Enter India’s technological might to fight terrorism. Since the recent terror attacks have been heavily based on high technology, Indian techies are exchanging mails across the country and abroad to get to the root of the problem.
They argue that since Indian techies have developed software and technologies for intelligence services of many countries, they could do it for the Indian intelligence agencies as well.
But curiously, the Indian government has been dithering over an IIT-Kanpur proposal to set up a technological centre to fight tech terror. It submitted a plan to the Union Home Ministry for a National Security Technological Research Centre three years ago. Although Union Minister of State for Home Affairs Sri Prakash Jaiswal himself is from Kanpur, the government didn’t bother.
Had the government acted then, the centre – in operation by now – would have been able to combat the recent spate of hi-tech terror strikes.

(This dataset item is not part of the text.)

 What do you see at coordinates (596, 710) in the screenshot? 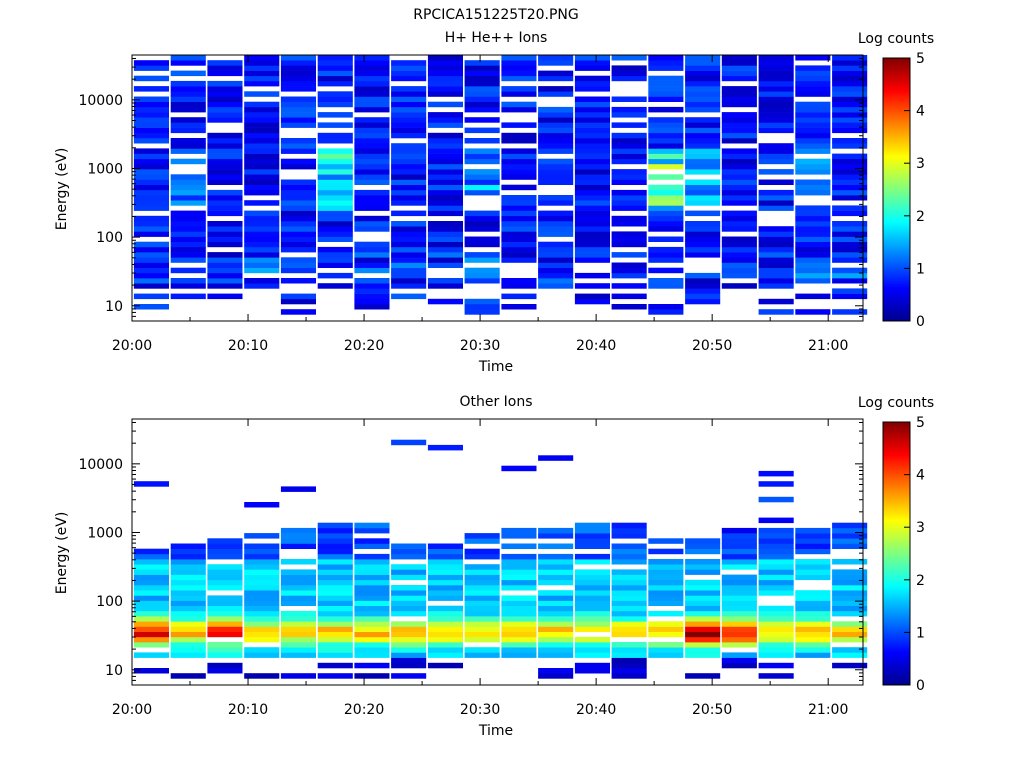
I see `x-tick-label: 20:40` at bounding box center [596, 710].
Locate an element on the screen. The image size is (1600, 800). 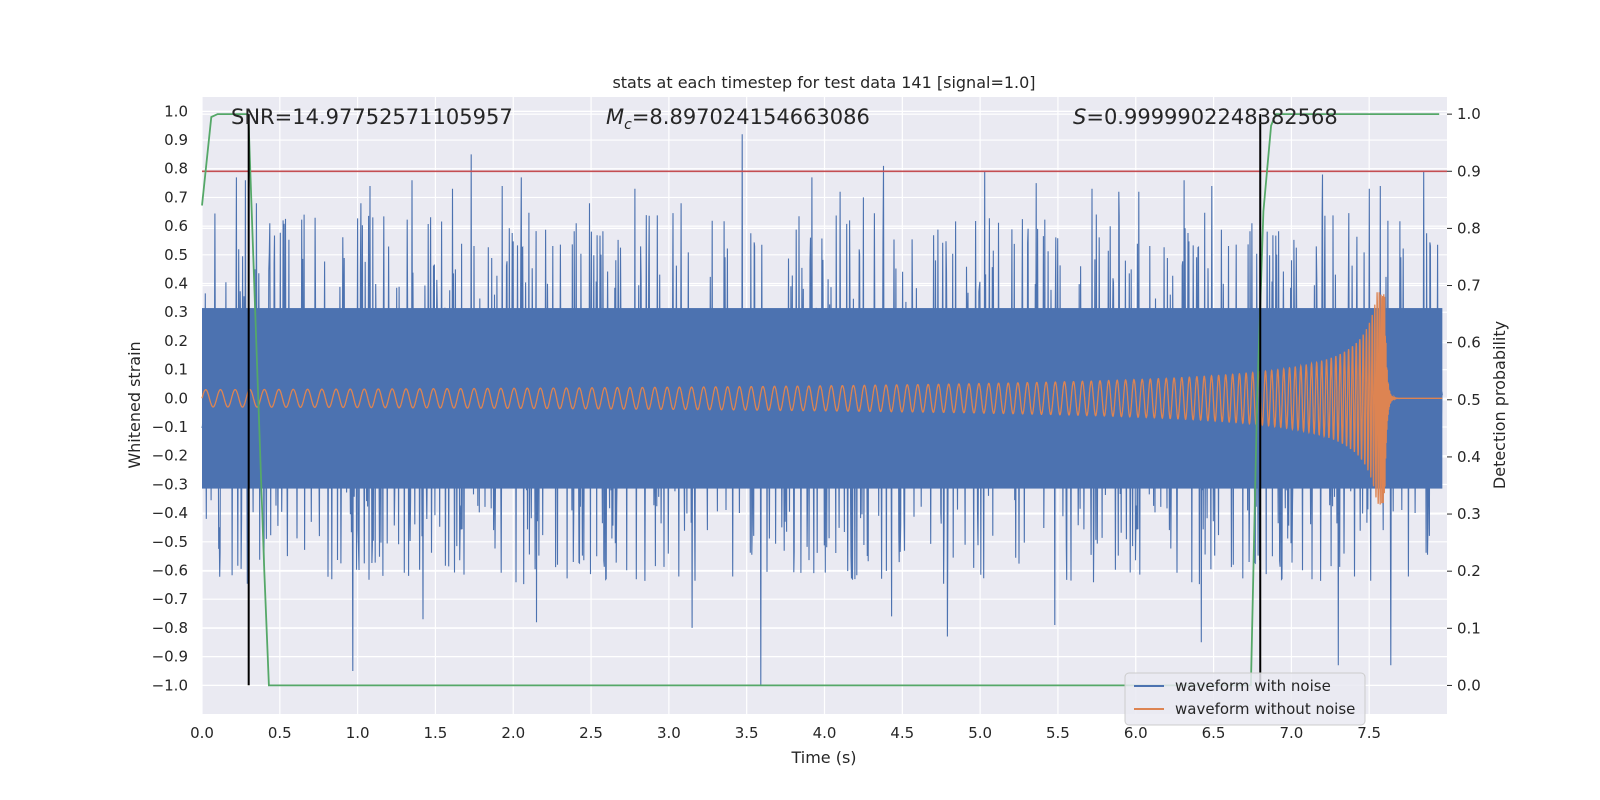
right-y-tick-label: 0.0 is located at coordinates (1469, 685).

The Rs 100-crore five-year project is aimed at assisting the ministry in improving the intelligence and warning systems, border, airport and port security and protection against biological and chemical weapons.

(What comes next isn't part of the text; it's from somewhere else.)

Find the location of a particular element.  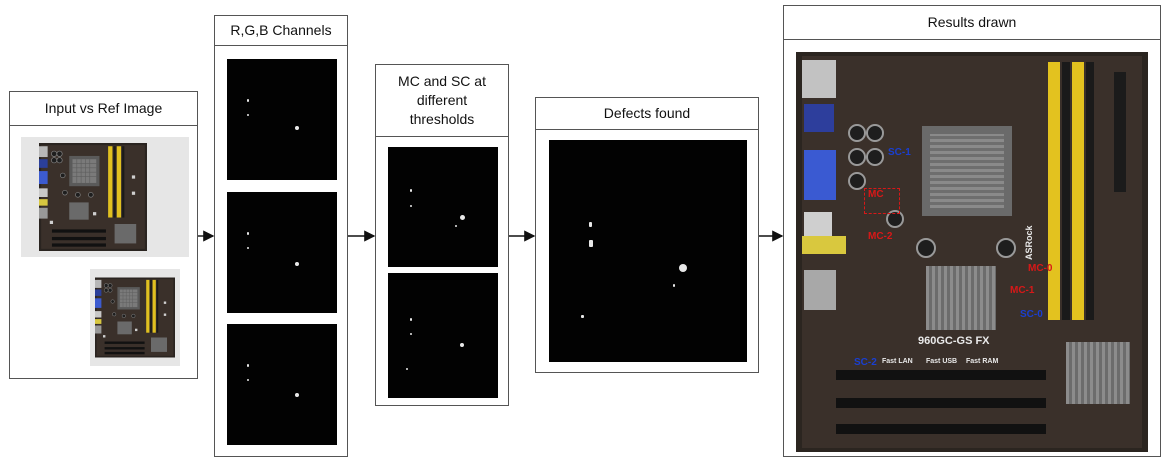

channels-panel: R,G,B Channels is located at coordinates (281, 236).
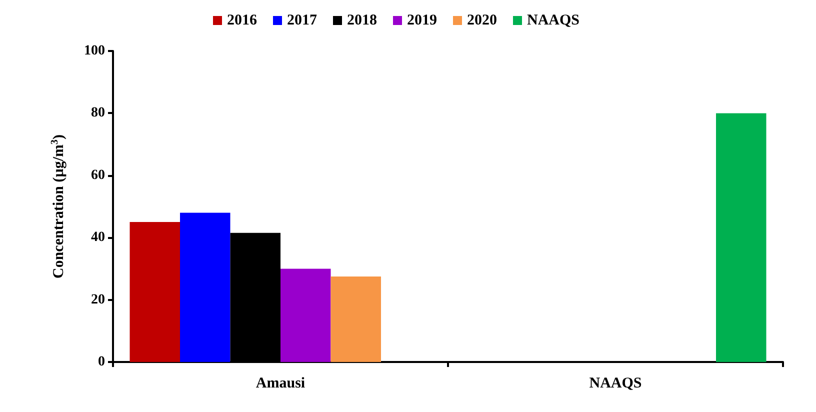 Image resolution: width=816 pixels, height=412 pixels. What do you see at coordinates (422, 20) in the screenshot?
I see `legend-label: 2019` at bounding box center [422, 20].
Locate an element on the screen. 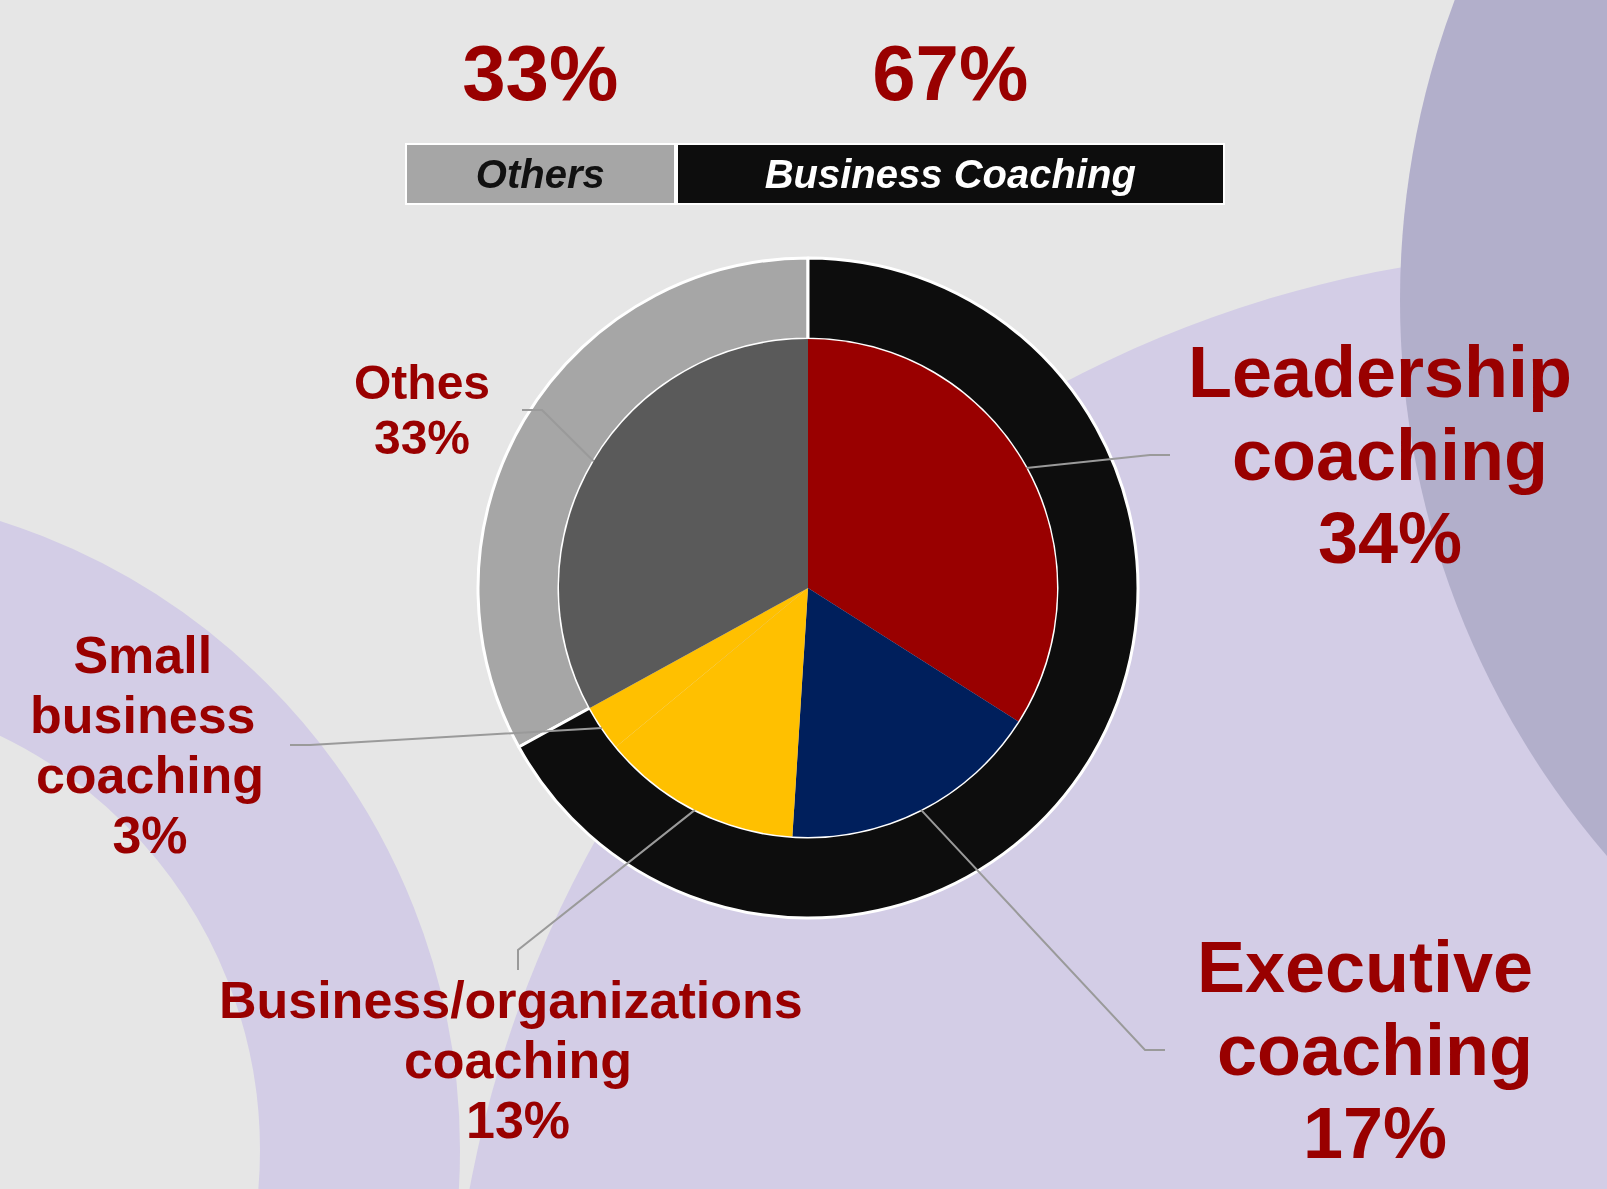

The director of IIT-Kanpur, Prof. S.G. Dhande, admitting that technology could be of vital use in countering terrorism, says his institute had developed encryption standards for the Indian Navy and was at present working on the automation of UP police stations.

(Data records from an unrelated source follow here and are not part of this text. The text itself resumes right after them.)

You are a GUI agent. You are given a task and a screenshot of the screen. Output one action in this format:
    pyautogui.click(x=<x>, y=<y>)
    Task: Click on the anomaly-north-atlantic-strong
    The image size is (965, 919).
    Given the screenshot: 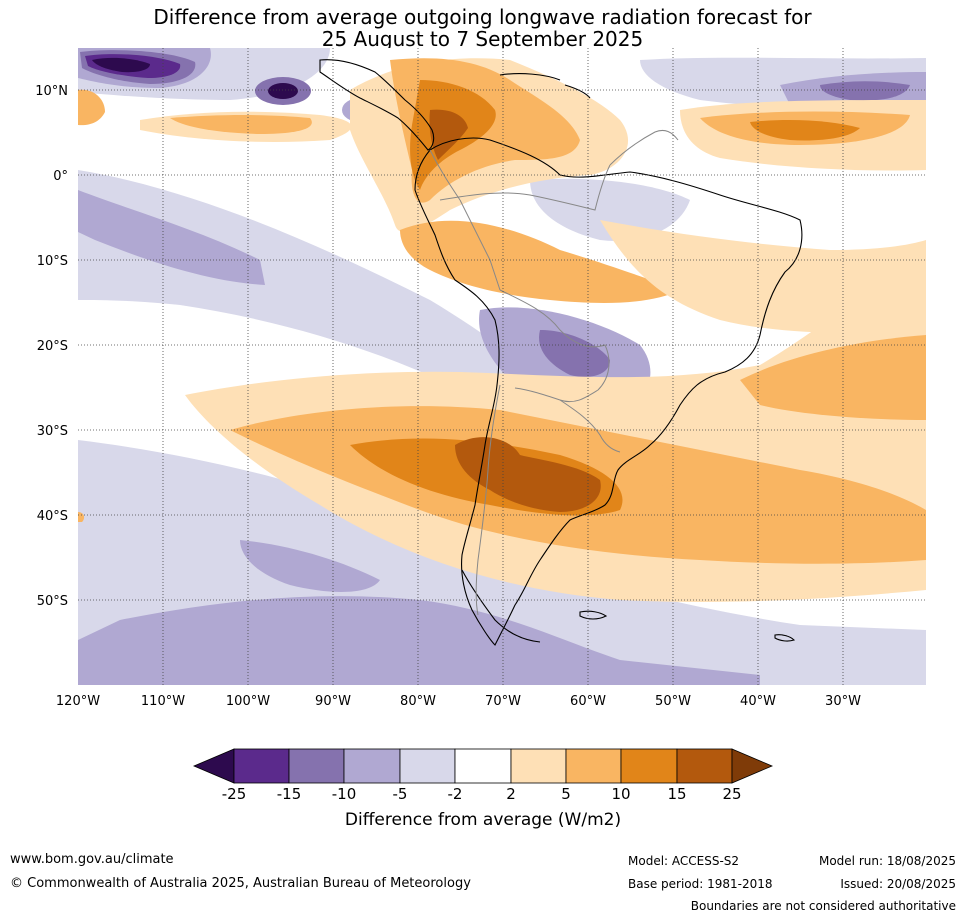 What is the action you would take?
    pyautogui.click(x=865, y=91)
    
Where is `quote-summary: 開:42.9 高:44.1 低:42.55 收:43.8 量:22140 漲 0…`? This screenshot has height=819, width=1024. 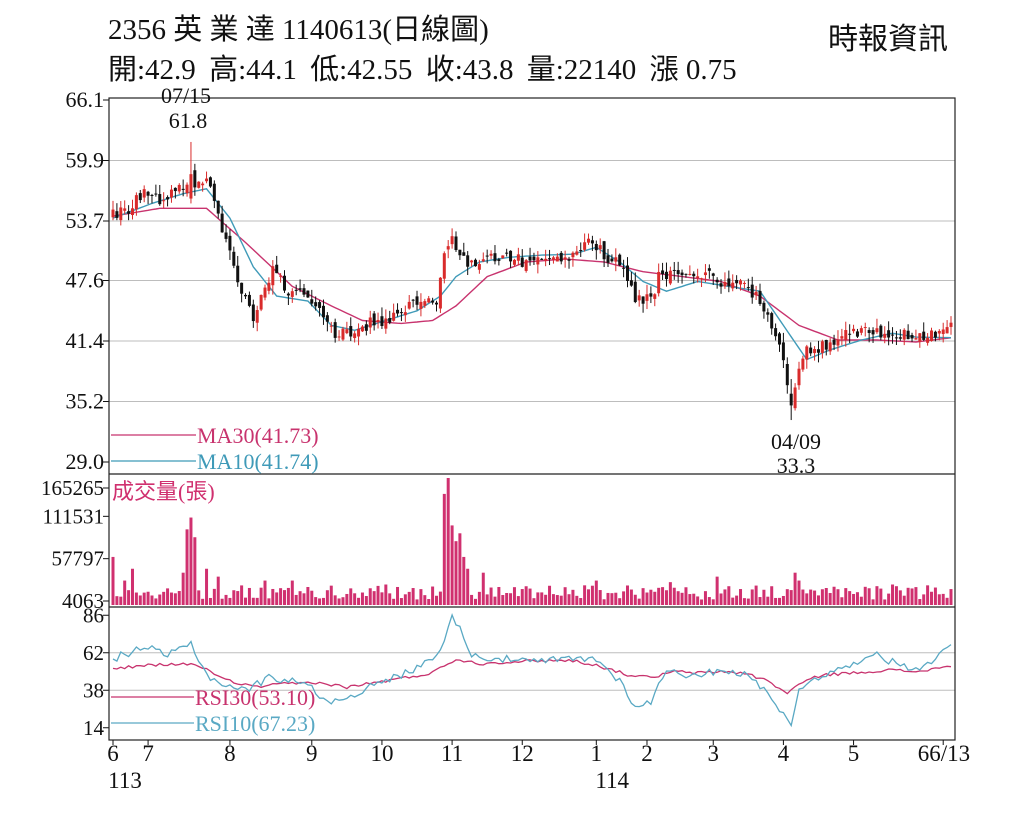
quote-summary: 開:42.9 高:44.1 低:42.55 收:43.8 量:22140 漲 0… is located at coordinates (426, 67).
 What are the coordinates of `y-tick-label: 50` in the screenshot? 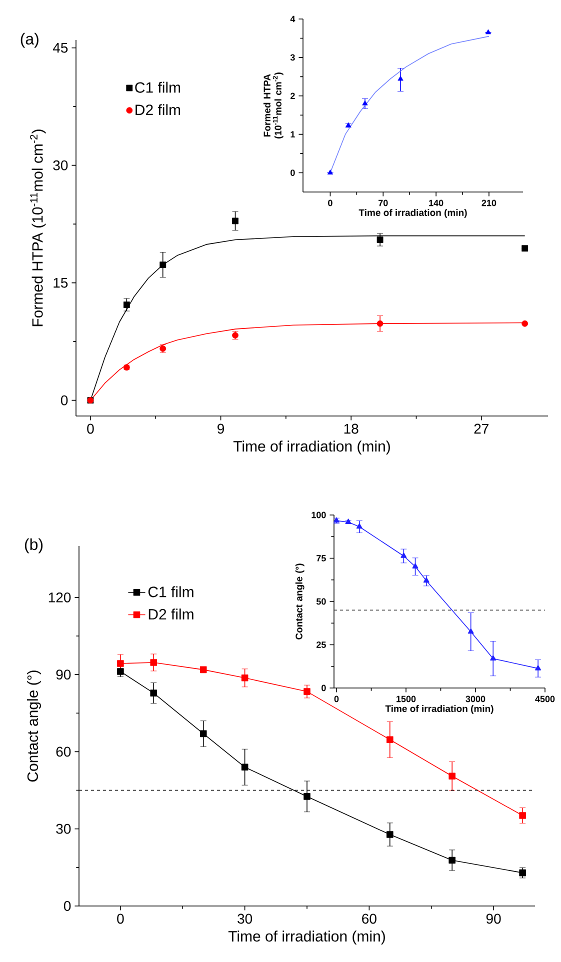 It's located at (321, 602).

IIT-K has also developed an R&D programme on Biometrics and its applications to several areas, including law enforcement, national citizenship card, forensic research, banking and airport authorities, said Dhande.
But the government apathy could not dampen the enthusiasm of the techies. Sanjeet Kumar, who works for a multinational in Kolkata, said, “We have a Yahoo group to spread cyber crime-related awareness through mails, articles and small videos. We are giving out the e-mail IDs and phone numbers of the departments concerned to register any information on bombs or any anti-national activities.”
He also said, “Some colleagues are even planning to develop software for high-zoom camera to track border infiltrations.”